* BEGIN *
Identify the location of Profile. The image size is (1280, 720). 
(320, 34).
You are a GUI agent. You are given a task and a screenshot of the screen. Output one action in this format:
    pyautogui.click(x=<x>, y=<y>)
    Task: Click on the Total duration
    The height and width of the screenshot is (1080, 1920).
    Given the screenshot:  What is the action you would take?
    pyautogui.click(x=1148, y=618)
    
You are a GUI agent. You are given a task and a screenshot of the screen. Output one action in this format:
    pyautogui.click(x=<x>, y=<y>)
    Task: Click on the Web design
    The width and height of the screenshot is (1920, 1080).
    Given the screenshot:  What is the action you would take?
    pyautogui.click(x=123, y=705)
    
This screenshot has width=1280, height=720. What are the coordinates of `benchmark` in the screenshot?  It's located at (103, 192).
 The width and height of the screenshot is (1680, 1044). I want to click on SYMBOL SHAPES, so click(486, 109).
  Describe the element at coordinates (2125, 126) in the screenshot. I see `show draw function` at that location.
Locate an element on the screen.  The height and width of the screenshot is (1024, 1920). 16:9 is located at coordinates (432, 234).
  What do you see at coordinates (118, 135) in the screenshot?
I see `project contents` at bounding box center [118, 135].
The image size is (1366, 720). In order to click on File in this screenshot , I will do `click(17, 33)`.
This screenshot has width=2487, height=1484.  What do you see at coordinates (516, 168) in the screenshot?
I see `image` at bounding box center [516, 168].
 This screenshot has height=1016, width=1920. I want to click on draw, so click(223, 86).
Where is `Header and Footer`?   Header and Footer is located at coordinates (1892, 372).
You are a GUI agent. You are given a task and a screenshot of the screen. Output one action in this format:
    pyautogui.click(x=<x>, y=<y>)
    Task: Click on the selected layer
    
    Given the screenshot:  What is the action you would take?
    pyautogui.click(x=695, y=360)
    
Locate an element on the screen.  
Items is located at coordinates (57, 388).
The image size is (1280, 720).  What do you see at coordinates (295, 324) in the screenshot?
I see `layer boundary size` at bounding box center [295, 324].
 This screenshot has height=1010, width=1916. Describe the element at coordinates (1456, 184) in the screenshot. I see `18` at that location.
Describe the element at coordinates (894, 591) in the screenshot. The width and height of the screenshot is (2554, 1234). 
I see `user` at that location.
* END *
Rewrite the lines from the first one through the line containing "pyautogui.click(x=123, y=705)", replacing "Total duration" with "Elapsed time" and leaving everything else unchanged.

Identify the location of Profile. The image size is (1280, 720). 
(320, 34).
You are a GUI agent. You are given a task and a screenshot of the screen. Output one action in this format:
    pyautogui.click(x=<x>, y=<y>)
    Task: Click on the Elapsed time
    The height and width of the screenshot is (1080, 1920).
    Given the screenshot:  What is the action you would take?
    pyautogui.click(x=1148, y=618)
    
You are a GUI agent. You are given a task and a screenshot of the screen. Output one action in this format:
    pyautogui.click(x=<x>, y=<y>)
    Task: Click on the Web design
    The width and height of the screenshot is (1920, 1080).
    Given the screenshot:  What is the action you would take?
    pyautogui.click(x=123, y=705)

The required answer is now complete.